This repository was archived by the owner on Dec 15, 2021. It is now read-only.

Description
We're facing multiple issues while using ELK stack. We suspect they're Logstash Configuration issues. Issues are as follows:
-
Logstash connected to Dynamodb streams isn't showing real-time changes. We even have an explicit perform_stream=>true in our Logstash configuration. Note: We do get the latest data if we restart the logstash (which is running in a docker container). Could this be cross-region issue? Dynamodb (in us-east-1) while Logstash & Elasticsearch (in us-west-1)?
-
Upon restarting Logstash the entire Dynamodb table data is presumably duplicated in ElasticSearch. Dynamodb has around 70K+ Item Count while ElasticSearch has more than double Searchable Documents. Could it be because we have perform_stream=>true config?
-
Intermittently the latest data can be seen but it is sandwiched between older records; some kind of random data fetch order. Could it be due to multiple workers trying to log at the same time?
-
We need the json message contents from Dynamodb as is. However, we noticed that when we run Logstash the output shows the data in "Stream Records". When we use log_format=>"json_binary_as_text", we can see the json message as we require. Is this sufficient?

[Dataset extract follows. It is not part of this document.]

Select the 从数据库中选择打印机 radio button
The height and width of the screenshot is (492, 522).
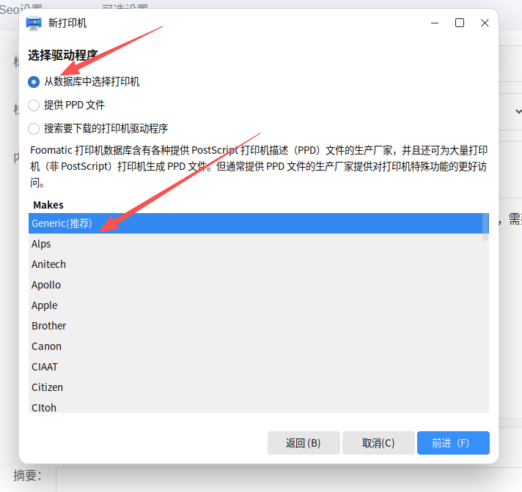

Following is our Logstash Configuration:
input {
dynamodb {
endpoint => "dynamodb.us-east-1.amazonaws.com"
streams_endpoint => "streams.dynamodb.us-east-1.amazonaws.com"
view_type => "new_image"
perform_scan => true
perform_stream => true
publish_metrics => true
table_name => "here-we-have-dynamodb-table-name"
log_format => "json_binary_as_text"
}
}
output {
elasticsearch {
hosts => "here-we-have-our-elasticsearch-endpoint-which-is-in-us-west-1"
}
}
NOTE: There are no errors in the logs (docker logs --follow container-name).
Any help on these issues is really appreciated.